** Problem statement **
Pick out every line in the listing below that contains the word "width" and copy those lines. Case counts.

(Document and screenshot pointing entries)
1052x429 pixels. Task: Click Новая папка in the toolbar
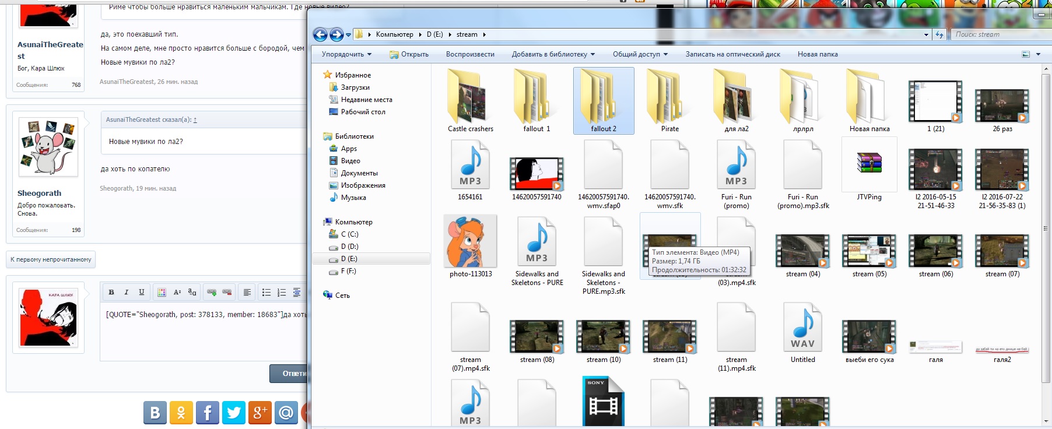[817, 54]
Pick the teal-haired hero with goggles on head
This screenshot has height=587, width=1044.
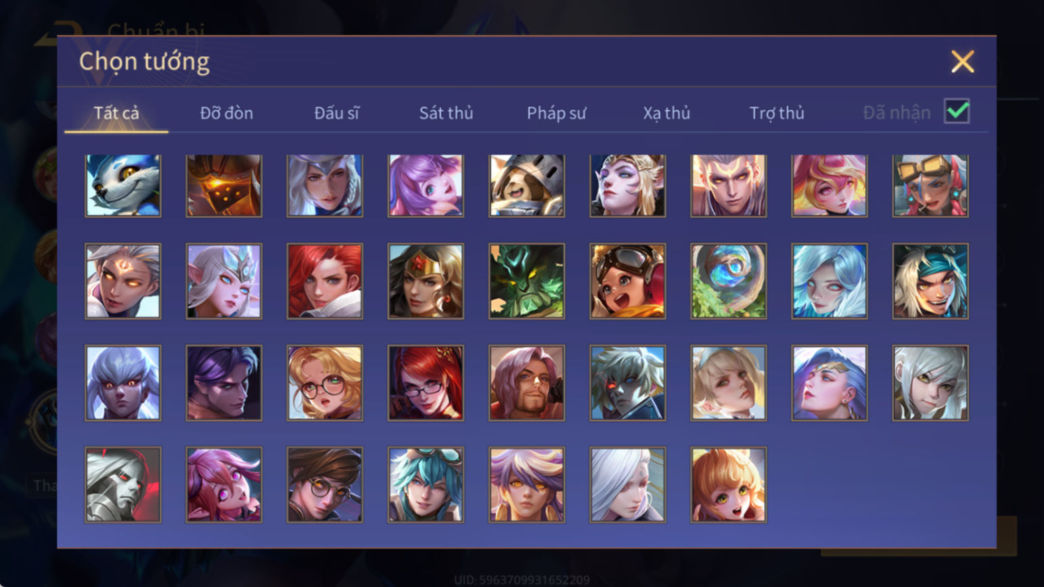tap(426, 485)
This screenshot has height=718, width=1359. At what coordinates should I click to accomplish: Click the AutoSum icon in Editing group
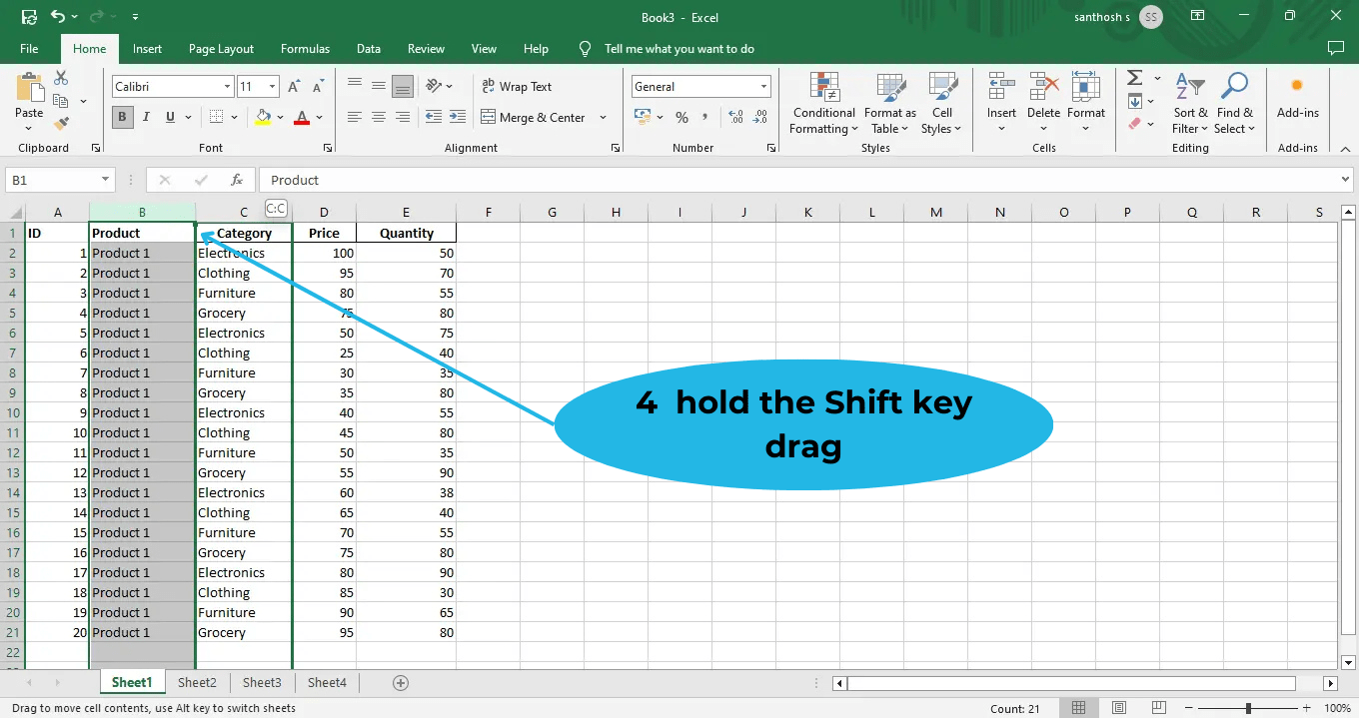point(1136,78)
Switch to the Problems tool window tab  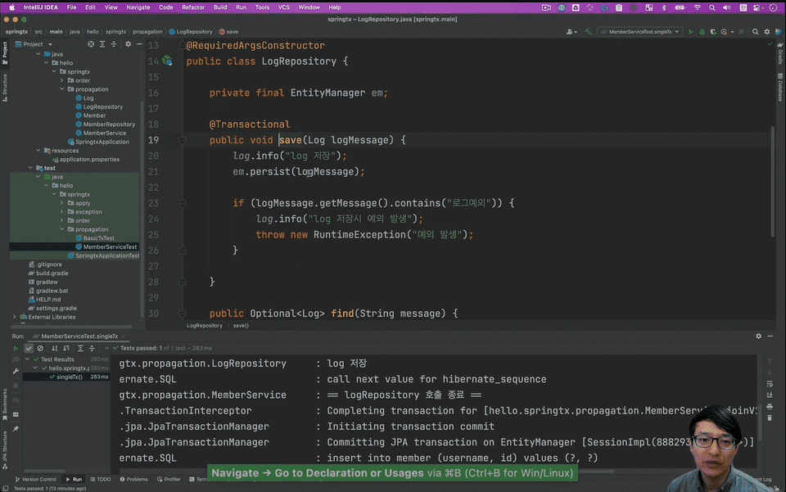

** The output **
This screenshot has height=587, width=1044.
This screenshot has height=718, width=1359. At what coordinates should I click to accomplish: Click the AutoSum icon in Editing group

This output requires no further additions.